By the end of the war, nearly 21,500 women served in the Army Nurse Corps and nearly 1,400 in the Navy Nurse Corps. Ten thousand served overseas. Several were wounded during the war; more than two hundred died in service, mostly of influenza or its complications. Three Army nurses were awarded the Distinguished Service Cross; at least one was awarded a Citation Star (later the Silver Star); twenty-five received the Distinguished Service Medal. France awarded twenty-eight American nurses the Croix de Guerre, and Great Britain awarded sixty-nine the British Royal Red Cross and two the British Military Medal. Many stayed on with the Army of Occupation after the Armistice.
Business schools had begun training women in typing and other administrative skills by the early twentieth century. Secretary of the Navy Charles Bonaparte had suggested replacing yeomen at shore stations with civilian women in 1906, but officer prejudice stymied the initiative. His successor Josephus Daniels foresaw the need to expand the Navy rapidly if the United States entered the war, and he realized that recruiters would struggle to meet the demand for personnel.
In spring 1916, nineteen-year-old Charlotte Berry, a graduate of a two-year course at the Washington Business High School, called on Daniels. The r
ecord of the visit lacks detail, and Daniels credited no one but himself for the idea, but Berry later told family members that she had suggested during the call that the Navy enlist women typists and stenographers. Later that year, the Bureau of Navigation and the Office of the Judge Advocate General reported to Daniels that a loophole in the Naval Appropriations Act, passed in August, would allow the enlistment of women. On March 21, 1917, Loretta Perfectus Walsh enlisted in Philadelphia and became the first woman to enlist officially in the U.S. armed forces. Berry and her younger sister Sophia soon followed.

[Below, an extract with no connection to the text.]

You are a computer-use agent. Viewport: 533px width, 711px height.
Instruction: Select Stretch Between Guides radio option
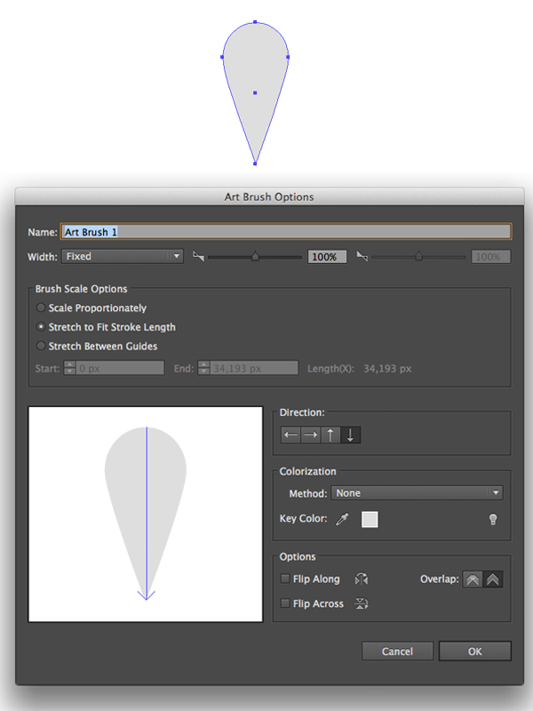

The yeomen (F) could not serve at sea. They worked at shore stations as typists, stenographers, radio and switchboard operators, messengers, chauffeurs and truck drivers, pay and supply clerks, and intelligence analysts. A few with prior training enlisted as electrician’s mates. Yeomen (F) filled primers on torpedoes: men filled an average of 29 primers a week, but the women filled an average of 162. At least fourteen African American women enlisted to serve as yeomen (F) in the Navy Muster Office.
Twelve thousand yeomen (F) served, at rank and with pay equal to that of their male counterparts. Officers recommended four yeomen (F) for promotion to officer, but the war ended before the paperwork was processed. A small number even served overseas in Guam, Puerto Rico, the Panama Canal Zone, Hawaii, and Europe.
Pvt. Opha Mae Johnson enlisted on August 13, 1918, as the first of three hundred women Marines. The Corps insisted on calling the women “Marines” just like the men, though the nickname “Marinettes” was also popular. Most served as clerks, typists, and stenographers; others became recruiters or served in public affairs.